Stock material or miscellaneous articles – Hollow or container type article – Nonself-supporting tubular film or bag
Reexamination Certificate
1999-06-15
2002-03-26
Dye, Rena L. (Department: 1772)
Stock material or miscellaneous articles
Hollow or container type article
Nonself-supporting tubular film or bag
C428S035500, C156S156000, C156S285000, C264S314000, C473S316000, C473S323000
Reexamination Certificate
active
06361840
ABSTRACT:
STATEMENT REGARDING FEDERALLY SPONSORED RESEARCH OR DEVELOPMENT
(Not applicable)
FIELD OF THE INVENTION
This invention relates to the manufacture of golf club shafts and other shafts and poles from fiber/resin composite material.
BACKGROUND OF THE INVENTION
A common method for forming golf shafts from fiber/resin composite materials is to wrap fiber impregnated fiber around hard tooling in the form of a mandrel which defines the interior dimensions of the shaft. The fiber is compacted during the winding, by using, for example, rolling tables, and pressure may also be applied by a shrinkable tape wrapped around the mandrel. The advantage of these systems is that the shape and dimensions of uncured resin/fiber preform as it is wound or formed on the mandrel closely approximate the final product. There is little movement of the fiber during cure of the composite, thus the positions of the reinforcing fibers can well be controlled. However, these methods have the disadvantage that only low compaction pressures can only be applied if oven cure of the composite is used. Pressures can be applied using autoclave equipment, but this is not economically feasible for most applications. High compaction pressures are required to form high performance composites that are of light weight but have high strength. In addition, since the tooling must be removable after curing of the part, complex profiles which would trap the rigid interior mandrel pieces cannot be made with this method. Accordingly, this method is limits the shafts to lower structural performance, since the composite is made with low compaction pressure, and this method is also limited to relatively simple tapered shapes.
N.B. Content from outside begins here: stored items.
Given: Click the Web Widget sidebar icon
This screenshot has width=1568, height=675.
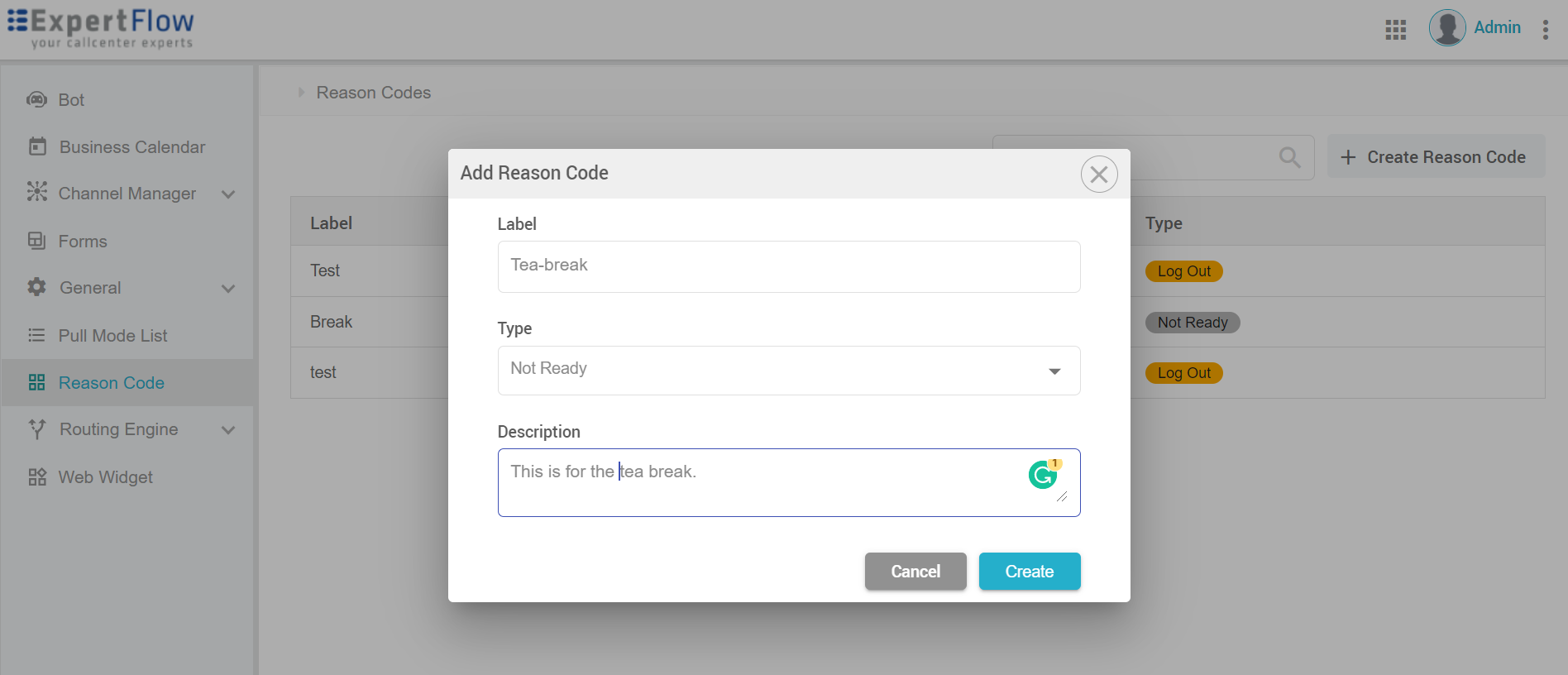Looking at the screenshot, I should 37,477.
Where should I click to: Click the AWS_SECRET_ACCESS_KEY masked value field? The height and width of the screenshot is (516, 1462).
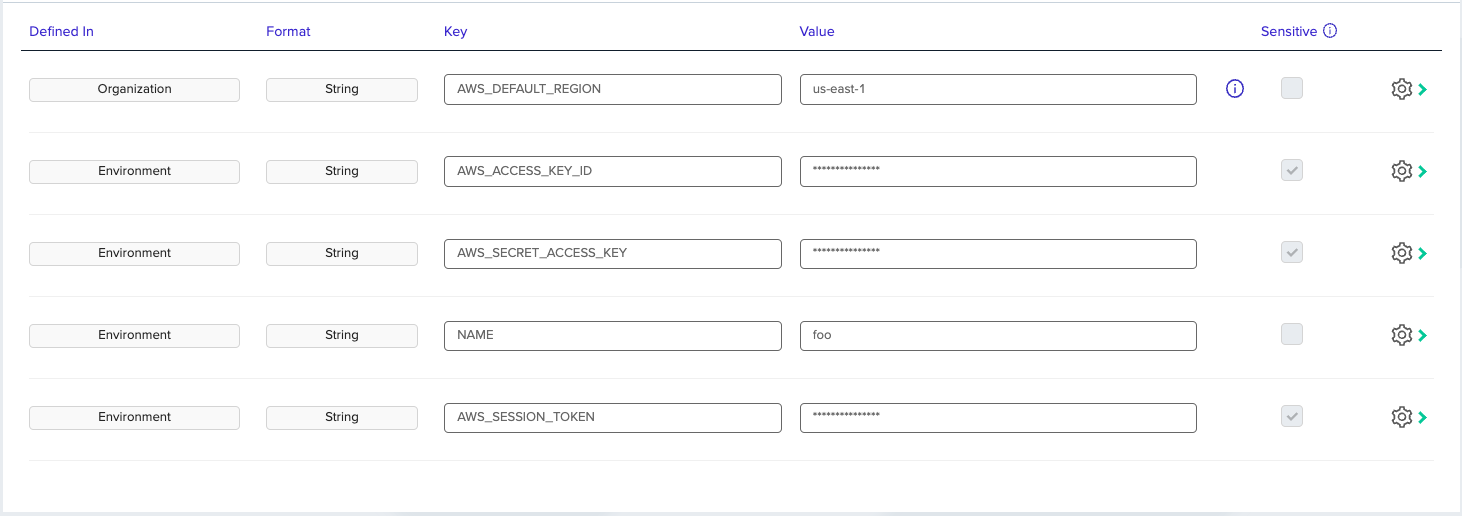(997, 253)
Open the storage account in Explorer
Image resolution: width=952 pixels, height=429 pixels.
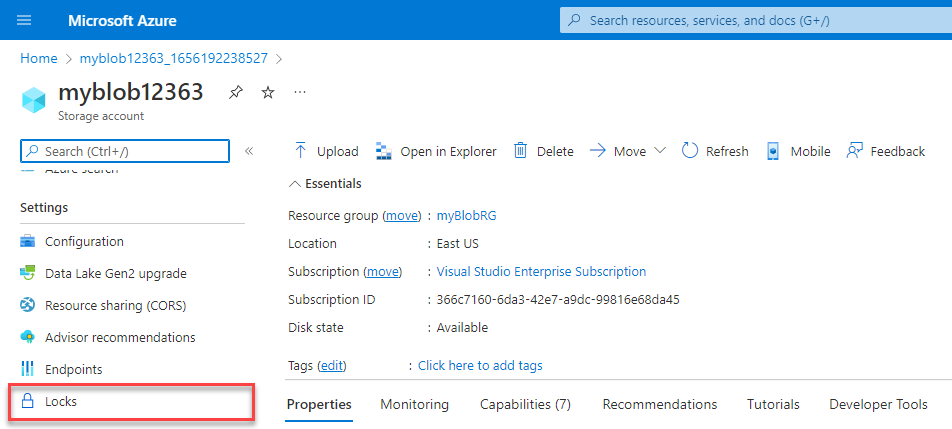coord(436,151)
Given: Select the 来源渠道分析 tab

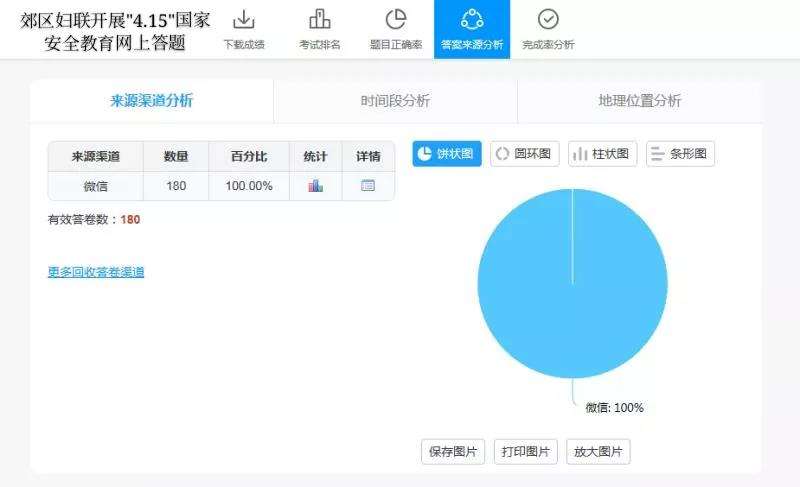Looking at the screenshot, I should pos(152,101).
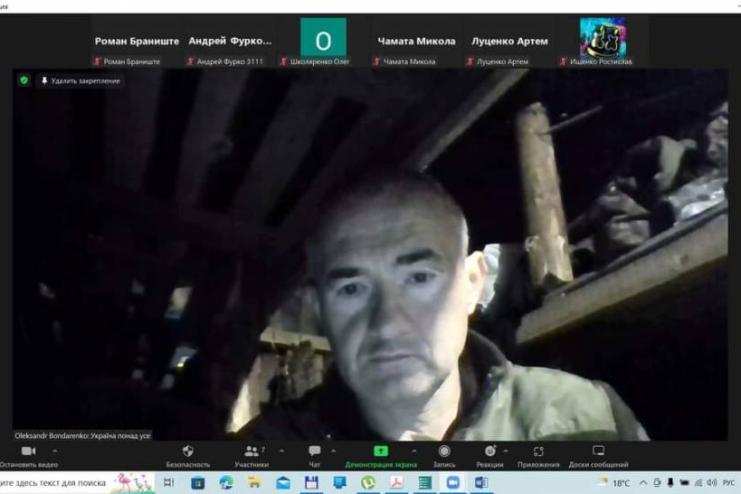This screenshot has width=741, height=494.
Task: Select Роман Браниште participant tile
Action: click(x=137, y=42)
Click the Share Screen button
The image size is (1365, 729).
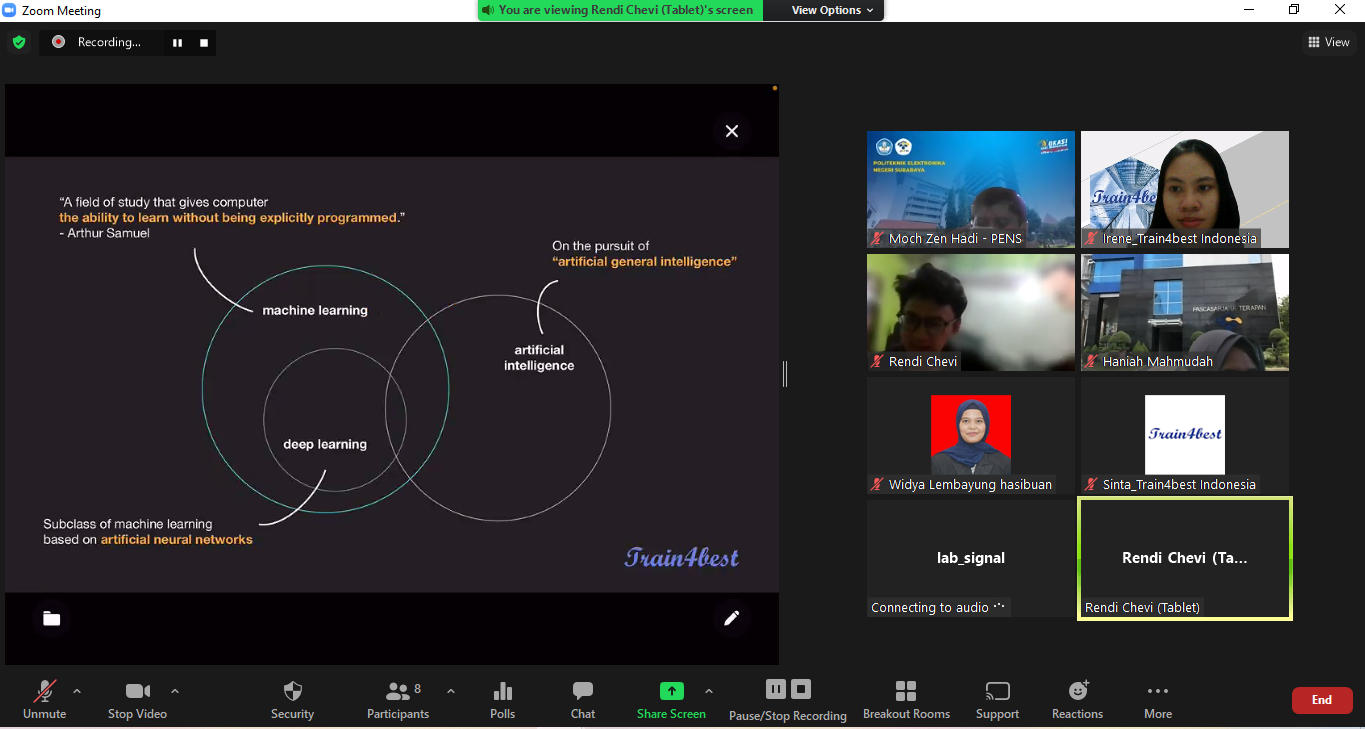671,700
Another approach is disclosed in French patent applications 90 15387 and 90 15388. In this method a bladder is formed upon a hard metal mandrel. Resin impregnated fiber is formed around the bladder and the assembly placed into female tooling. The bladder is inflated at the base of the mandrel to expand the impregnated fiber into the tooling. This method has several disadvantages. The method disclosed is limited to shapes where the rigid mandrel can be removed from the cured part, i.e., is not trapped by the profile of shape of the part. Conversely, the impregnated fiber material in the preform would have to move substantially from its initial as formed or rolled shape to form a complex shape, which would likely displace the fibers and possibly compromise the properties of the final part. In addition, creation of a complex shape with, for example, a bulge would have entrances precluding removal of a rigid mandrel. Furthermore, the bladder used in this process is a thin walled latex rubber material formed by dipping the mandrel. Accordingly, the bladder necessarily is thin walled and has essentially the shape of the mandrel. In addition, the bladder such a bladder would not be durable and be capable of repeated use. The process of the French patent application also necessarily leaves the rigid metal mandrel inside the part during cure. This has the disadvantage of substantially slowing the rates of heat up and cool down during cure, because the large thermal mass of the metallic mandrel is thermally insulated by the relatively low conductivity composite material. Also, a large number of rigid mandrels are needed to flow through the entire bladder fabrication, shaft fabrication process, substantially increasing capital equipment costs.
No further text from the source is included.